Task instructions: Only the lines from the one containing "The height and" through the end of the entries should be returned, exactly as they are, with the pictures omitted.

[[ Provided data open ]]

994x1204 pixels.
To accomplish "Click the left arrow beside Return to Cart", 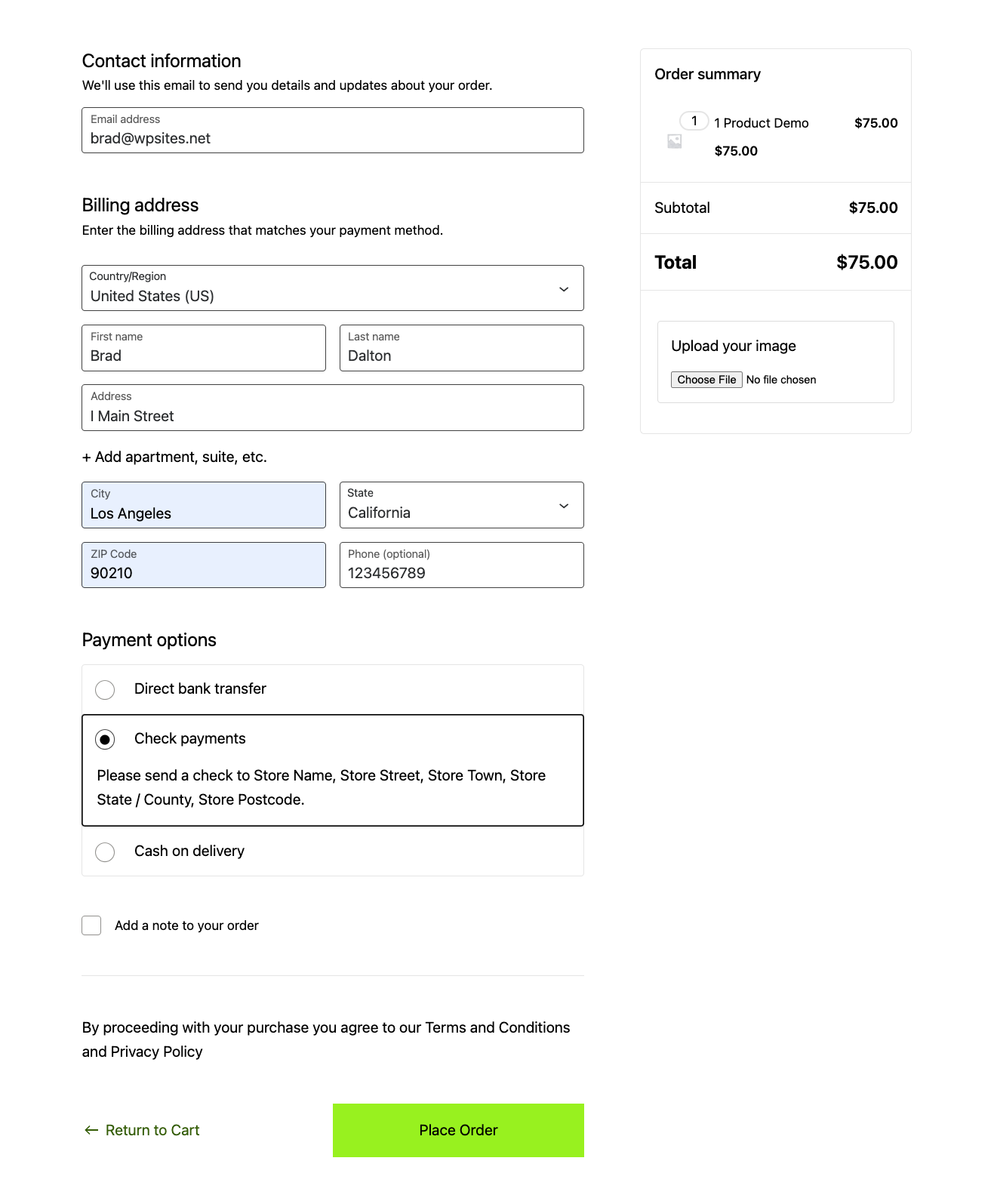I will pos(91,1130).
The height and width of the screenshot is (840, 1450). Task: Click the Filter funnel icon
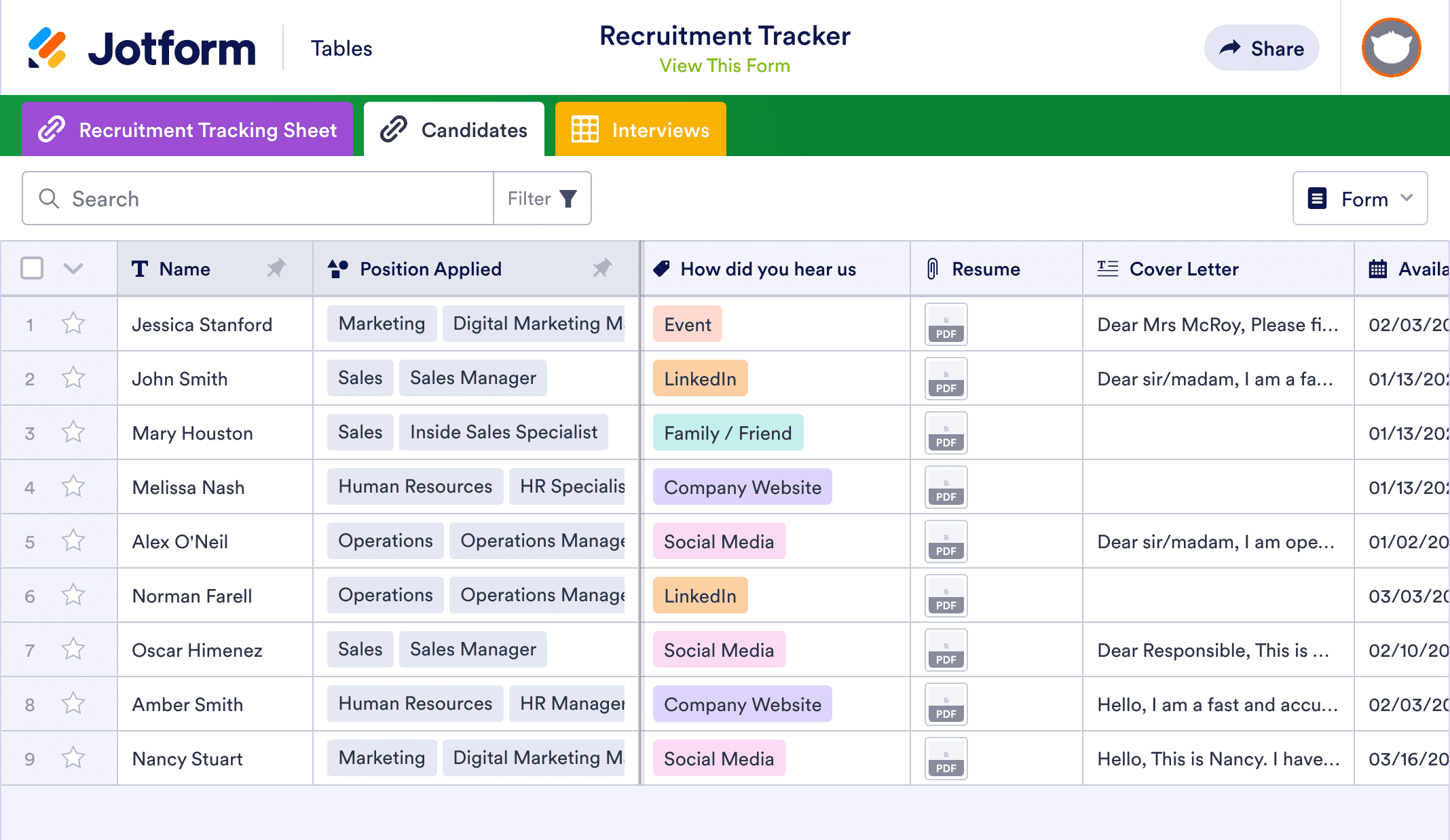pos(568,198)
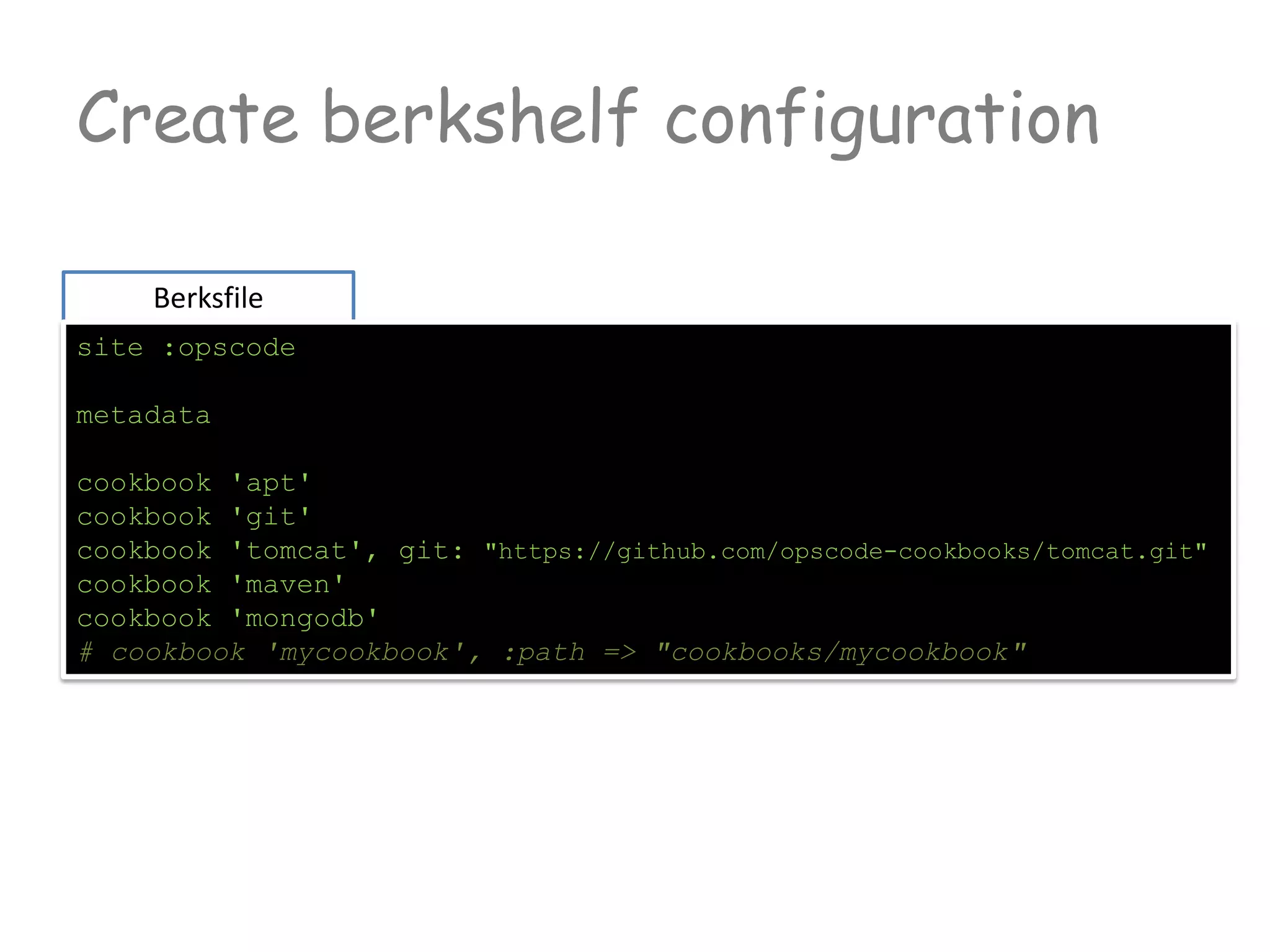Click the "cookbooks/mycookbook" path string
The width and height of the screenshot is (1270, 952).
[841, 653]
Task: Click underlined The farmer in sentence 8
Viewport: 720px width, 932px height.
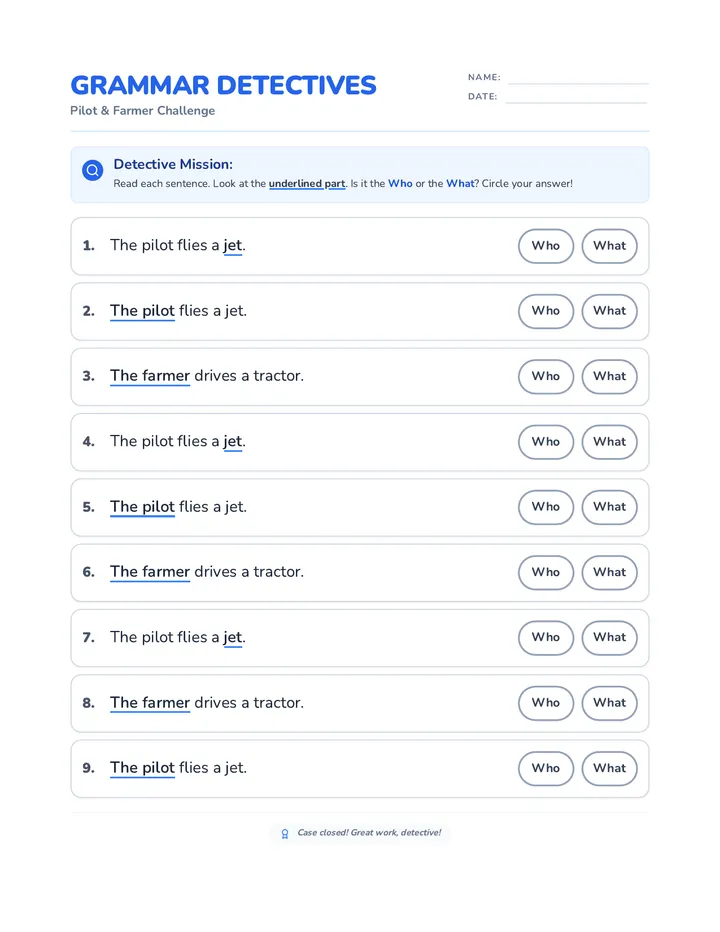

[[ Provided data closed ]]

Answer section:
The height and width of the screenshot is (840, 1450). Task: Click the Filter funnel icon
pos(568,198)
Click the "cookbooks/mycookbook" path string
The width and height of the screenshot is (1270, 952).
[841, 653]
Task: Click underlined The farmer in sentence 8
Viewport: 720px width, 932px height.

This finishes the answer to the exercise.